2016年9月30日よりTOHOシネマズ六本木ヒルズほかにてロードショー

J・オースティン×ゾンビの最新マッシュアップに、フェミニズム活劇の新フレイバー

マッシュアップとは、既存の異なる要素を抜き出して混ぜ合わせるという音楽用語。当然映画にも当てはまり、ジェーン・オースティンの最高傑作と言われる「高慢と偏見」にゾンビをミックスした最新マッシュアップムービーが「高慢と偏見とゾンビ」。少々くどいがこの混合メニュー、意外にイケる。

なぜなら、世界20カ国語以上に翻訳されている原作が、オースティンのマスターピースに敬意を表し、18世紀末のイギリスで資産家と結婚するしかサバイバル手段がなかった姉妹の葛藤を忠実になぞる一方で、映画史に名を刻むゾンビ映画のルーティンも茶化すことなく、真摯にコピーしているから。

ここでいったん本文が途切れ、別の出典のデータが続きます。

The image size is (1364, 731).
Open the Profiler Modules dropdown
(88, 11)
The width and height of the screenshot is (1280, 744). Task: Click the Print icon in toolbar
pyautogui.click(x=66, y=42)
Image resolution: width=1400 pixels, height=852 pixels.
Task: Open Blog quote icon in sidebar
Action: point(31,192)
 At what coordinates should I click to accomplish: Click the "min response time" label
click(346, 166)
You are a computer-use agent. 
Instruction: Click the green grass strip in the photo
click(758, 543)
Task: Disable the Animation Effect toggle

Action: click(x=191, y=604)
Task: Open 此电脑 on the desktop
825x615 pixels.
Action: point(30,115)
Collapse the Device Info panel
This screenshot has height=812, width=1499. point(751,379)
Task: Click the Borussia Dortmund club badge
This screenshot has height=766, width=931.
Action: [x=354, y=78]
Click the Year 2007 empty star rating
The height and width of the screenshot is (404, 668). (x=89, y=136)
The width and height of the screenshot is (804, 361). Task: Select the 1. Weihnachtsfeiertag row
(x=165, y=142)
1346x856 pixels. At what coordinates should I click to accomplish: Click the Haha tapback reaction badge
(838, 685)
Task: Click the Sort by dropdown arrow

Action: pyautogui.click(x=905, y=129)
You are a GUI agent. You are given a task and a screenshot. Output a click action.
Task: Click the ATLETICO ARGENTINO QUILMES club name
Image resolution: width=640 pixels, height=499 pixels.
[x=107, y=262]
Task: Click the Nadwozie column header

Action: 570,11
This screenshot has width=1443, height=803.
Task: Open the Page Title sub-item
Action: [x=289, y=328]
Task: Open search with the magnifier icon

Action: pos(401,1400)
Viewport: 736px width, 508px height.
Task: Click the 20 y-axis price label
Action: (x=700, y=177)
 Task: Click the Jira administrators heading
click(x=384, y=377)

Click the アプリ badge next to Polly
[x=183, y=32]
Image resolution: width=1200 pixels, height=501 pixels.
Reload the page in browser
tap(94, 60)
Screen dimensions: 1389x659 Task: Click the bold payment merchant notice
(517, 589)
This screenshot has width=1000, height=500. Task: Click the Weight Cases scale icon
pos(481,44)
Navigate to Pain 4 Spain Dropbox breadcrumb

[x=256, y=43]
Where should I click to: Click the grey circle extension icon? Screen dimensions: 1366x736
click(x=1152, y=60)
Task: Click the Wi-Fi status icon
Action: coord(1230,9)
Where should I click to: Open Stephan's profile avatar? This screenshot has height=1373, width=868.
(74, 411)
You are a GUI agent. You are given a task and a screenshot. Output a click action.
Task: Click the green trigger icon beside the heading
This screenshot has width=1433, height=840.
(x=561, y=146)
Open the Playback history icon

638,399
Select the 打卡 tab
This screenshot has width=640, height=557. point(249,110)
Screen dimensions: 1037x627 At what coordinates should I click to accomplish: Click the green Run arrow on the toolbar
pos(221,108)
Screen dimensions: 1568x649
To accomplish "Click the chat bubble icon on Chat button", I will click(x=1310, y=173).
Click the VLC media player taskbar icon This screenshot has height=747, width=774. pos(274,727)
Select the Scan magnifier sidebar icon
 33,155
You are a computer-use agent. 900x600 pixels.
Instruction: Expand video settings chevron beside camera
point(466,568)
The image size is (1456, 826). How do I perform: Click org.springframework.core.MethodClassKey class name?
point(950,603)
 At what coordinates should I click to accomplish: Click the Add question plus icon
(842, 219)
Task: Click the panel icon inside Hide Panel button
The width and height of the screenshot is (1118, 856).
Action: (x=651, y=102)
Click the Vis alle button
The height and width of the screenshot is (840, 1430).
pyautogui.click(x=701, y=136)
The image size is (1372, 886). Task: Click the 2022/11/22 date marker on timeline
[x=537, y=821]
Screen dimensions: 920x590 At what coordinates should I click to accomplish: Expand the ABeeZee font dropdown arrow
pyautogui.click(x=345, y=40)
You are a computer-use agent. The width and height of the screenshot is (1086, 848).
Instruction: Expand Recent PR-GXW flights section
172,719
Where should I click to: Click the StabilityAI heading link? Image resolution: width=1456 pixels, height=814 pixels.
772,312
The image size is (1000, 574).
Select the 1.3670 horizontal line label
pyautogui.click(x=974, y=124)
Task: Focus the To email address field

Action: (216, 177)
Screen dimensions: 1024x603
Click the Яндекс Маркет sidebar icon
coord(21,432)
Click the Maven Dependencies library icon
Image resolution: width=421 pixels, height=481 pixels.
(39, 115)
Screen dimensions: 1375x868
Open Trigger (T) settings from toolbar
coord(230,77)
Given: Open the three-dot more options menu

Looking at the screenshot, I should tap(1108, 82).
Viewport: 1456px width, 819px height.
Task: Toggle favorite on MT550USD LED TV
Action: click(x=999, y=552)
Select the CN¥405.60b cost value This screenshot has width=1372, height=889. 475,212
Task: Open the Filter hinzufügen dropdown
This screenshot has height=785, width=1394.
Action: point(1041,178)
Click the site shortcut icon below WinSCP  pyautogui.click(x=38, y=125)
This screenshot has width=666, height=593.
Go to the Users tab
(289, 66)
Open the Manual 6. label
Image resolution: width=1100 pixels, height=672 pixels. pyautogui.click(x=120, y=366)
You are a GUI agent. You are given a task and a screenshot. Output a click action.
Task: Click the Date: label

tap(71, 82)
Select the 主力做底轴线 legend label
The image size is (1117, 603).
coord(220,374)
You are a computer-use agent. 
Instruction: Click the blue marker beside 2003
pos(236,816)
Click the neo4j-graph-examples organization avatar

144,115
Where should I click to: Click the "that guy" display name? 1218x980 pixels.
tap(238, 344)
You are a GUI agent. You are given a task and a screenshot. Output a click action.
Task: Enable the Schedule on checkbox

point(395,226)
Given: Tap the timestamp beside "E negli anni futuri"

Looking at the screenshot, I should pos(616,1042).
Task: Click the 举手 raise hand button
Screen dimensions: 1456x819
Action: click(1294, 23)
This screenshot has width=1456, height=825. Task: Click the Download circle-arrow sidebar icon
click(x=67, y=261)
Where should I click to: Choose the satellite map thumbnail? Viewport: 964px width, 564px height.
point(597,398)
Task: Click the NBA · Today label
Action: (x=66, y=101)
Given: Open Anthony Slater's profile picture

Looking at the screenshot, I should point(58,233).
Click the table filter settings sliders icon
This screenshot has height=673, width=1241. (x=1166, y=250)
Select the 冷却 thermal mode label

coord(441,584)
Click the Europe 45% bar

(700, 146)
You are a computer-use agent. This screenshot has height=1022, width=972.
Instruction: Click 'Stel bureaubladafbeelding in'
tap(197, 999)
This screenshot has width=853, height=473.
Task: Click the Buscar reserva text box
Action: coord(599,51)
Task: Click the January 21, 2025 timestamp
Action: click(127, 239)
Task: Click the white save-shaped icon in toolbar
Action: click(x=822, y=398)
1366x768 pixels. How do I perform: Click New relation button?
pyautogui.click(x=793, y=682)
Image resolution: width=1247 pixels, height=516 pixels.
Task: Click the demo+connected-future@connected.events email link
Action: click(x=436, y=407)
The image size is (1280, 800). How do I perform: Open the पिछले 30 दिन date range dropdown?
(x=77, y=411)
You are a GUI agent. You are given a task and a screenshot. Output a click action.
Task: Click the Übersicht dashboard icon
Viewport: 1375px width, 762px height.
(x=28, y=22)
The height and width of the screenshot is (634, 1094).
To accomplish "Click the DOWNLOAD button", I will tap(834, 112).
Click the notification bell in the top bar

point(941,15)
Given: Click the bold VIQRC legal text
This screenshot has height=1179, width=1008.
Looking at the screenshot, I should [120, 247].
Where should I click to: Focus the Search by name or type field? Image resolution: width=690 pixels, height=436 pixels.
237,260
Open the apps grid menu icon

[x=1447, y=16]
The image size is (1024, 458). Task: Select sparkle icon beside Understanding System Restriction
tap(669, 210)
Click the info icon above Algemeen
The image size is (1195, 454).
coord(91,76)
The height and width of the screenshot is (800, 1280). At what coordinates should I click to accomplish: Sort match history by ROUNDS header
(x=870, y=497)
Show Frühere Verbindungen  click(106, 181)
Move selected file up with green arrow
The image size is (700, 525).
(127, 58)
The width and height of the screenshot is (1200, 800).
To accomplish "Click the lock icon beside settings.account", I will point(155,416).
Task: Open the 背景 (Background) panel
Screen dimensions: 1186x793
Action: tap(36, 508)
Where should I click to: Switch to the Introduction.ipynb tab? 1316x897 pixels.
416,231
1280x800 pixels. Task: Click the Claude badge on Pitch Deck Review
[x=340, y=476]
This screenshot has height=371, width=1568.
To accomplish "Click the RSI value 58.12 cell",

謎のウィルスが蔓延し、感染した者がゾンビ化して次々と人間に襲いかかる終末世界で、相続する財産も持参金もないベネット家の5人姉妹は、母親に促されて金持ち男子を物色する傍ら、外出時にはガーターにナイフを潜ませ、ゾンビと遭遇するや否や中国仕込みの殺陣を炸裂させる。富裕層は日本流で、ベネット家のような中流階級は中国流というすみ分けが乱暴で笑えるが、そんな階級社会が生む高慢と偏見に絡み取られそうになりながらも、次女のエリザベスが大富豪の騎士、ダーシーに利害を超えて惹かれていく話の本筋は、終始乱れることはない。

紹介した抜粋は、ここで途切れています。